This guide shows you how to charge for an existing REST API without writing any billing code. WSO2 API Platform syncs usage to Stripe, handles payment processing, enforces subscription access, and gives consumers a self-service billing portal. By the end, you'll have a published Reading List API with a Pay-as-you-go plan and per-request Stripe metering on every authenticated call.


Prerequisites

  • A WSO2 API Platform account. Sign up for free at console.bijira.dev.
  • A Stripe account with your Publishable Key and Secret Key. These are available in the Stripe Dashboard under Developers > API Keys.
  • curl for testing.

Architecture

API consumers (developers / apps)

    |  HTTPS + OAuth2 bearer token
    v

+---------------------------+
|     WSO2 API Gateway      |
|  auth · rate limit · audit|
+---------------------------+

    |  HTTP                          |  usage records
    v                                v

Your backend API             +---------------------------+
                             |     Stripe                |
                             |  metering · invoicing     |
                             |  payment · portal         |
                             +---------------------------+

API consumers subscribe to a plan in the Developer Portal, pay via Stripe checkout, and call the API with an OAuth2 bearer token. The platform reports usage records to Stripe, which handles invoicing, payment collection, and the consumer billing portal — WSO2 API Platform never touches payment details.

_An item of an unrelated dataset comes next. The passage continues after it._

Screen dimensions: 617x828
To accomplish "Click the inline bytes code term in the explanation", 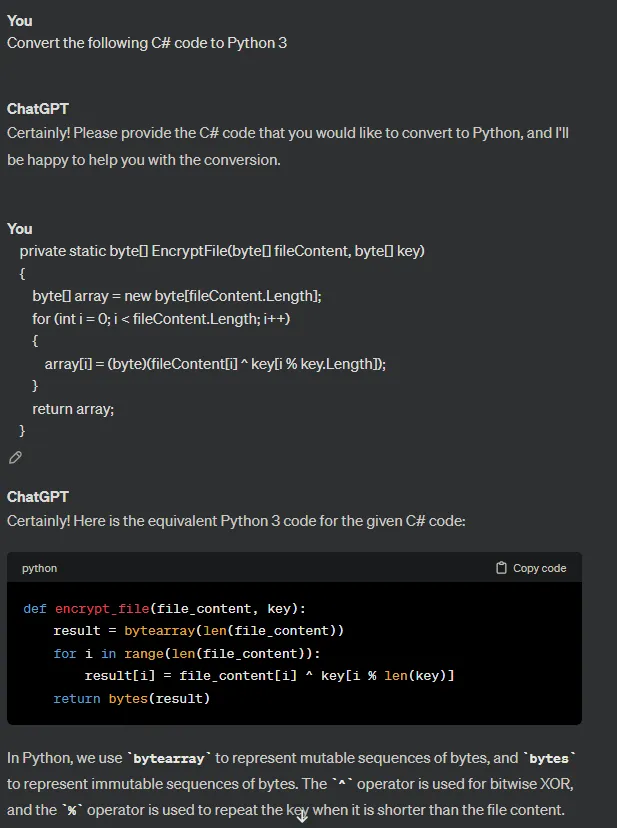I will pos(549,758).
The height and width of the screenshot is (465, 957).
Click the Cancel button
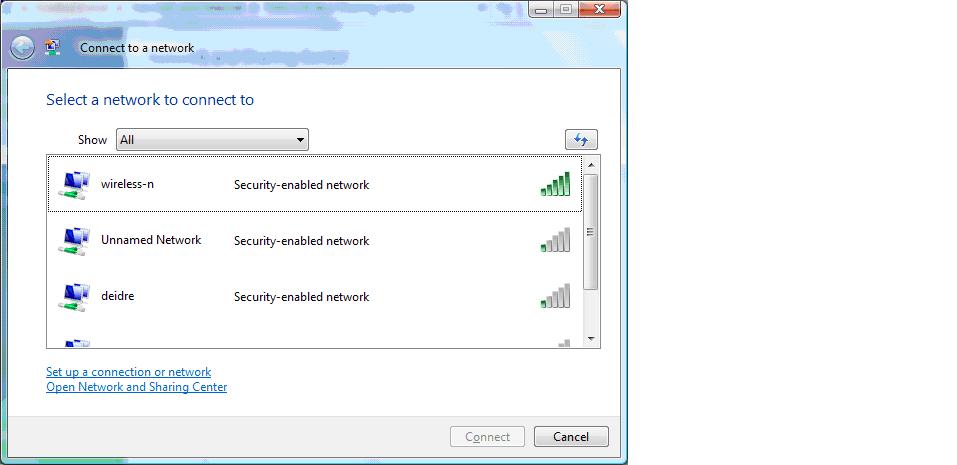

Step 1: Create an organization and project

Go to the API Platform Console and sign in with your Google, GitHub, or Microsoft account.

If this is your first time signing in, you'll be prompted to create an organization. Enter sampleorganization as the name, accept the privacy policy and terms of use, and click Create.

Once you're on the organization home page, create a project:

  1. Click + Create Project.
  2. Enter the following details:

    Field Value
    Display Name Sample Project
    Identifier sample-project
    Description My sample project
  3. Click Create.

Expected result: The project home page opens.

Project home page after creating the organization and project


Step 2: Create and deploy an API proxy

Create an API proxy from the Reading List OpenAPI spec. This is the endpoint the gateway protects and meters.

  1. On the project home page, select API Proxy.
  2. Click Import API Contract.
  3. Click URL for API Contract, paste the following URL, and click Next:

    https://raw.githubusercontent.com/wso2/bijira-samples/refs/heads/main/reading-list-api/openapi.yaml
    
  4. On the Create API Proxy page, click Create.

Expected result: The API proxy is created with operations auto-generated from the Reading List API spec.

API proxy created from the Reading List OpenAPI contract with operations auto-generated

Then deploy the proxy to make it reachable:

  1. In the left navigation menu, click Deploy.
  2. Click Deploy in the Development card.
  3. Click Promote to promote the proxy to Production. Select Use Development endpoint configuration and click Next.

Expected result: The Production card shows Deployment Status as Active.

Deploy page showing Production card with Deployment Status as Active after API proxy promotion


Step 3: Connect Stripe

Connect your Stripe account at the organization level. The platform uses these credentials to create Stripe products, prices, and usage records on your behalf — you don't write any billing code.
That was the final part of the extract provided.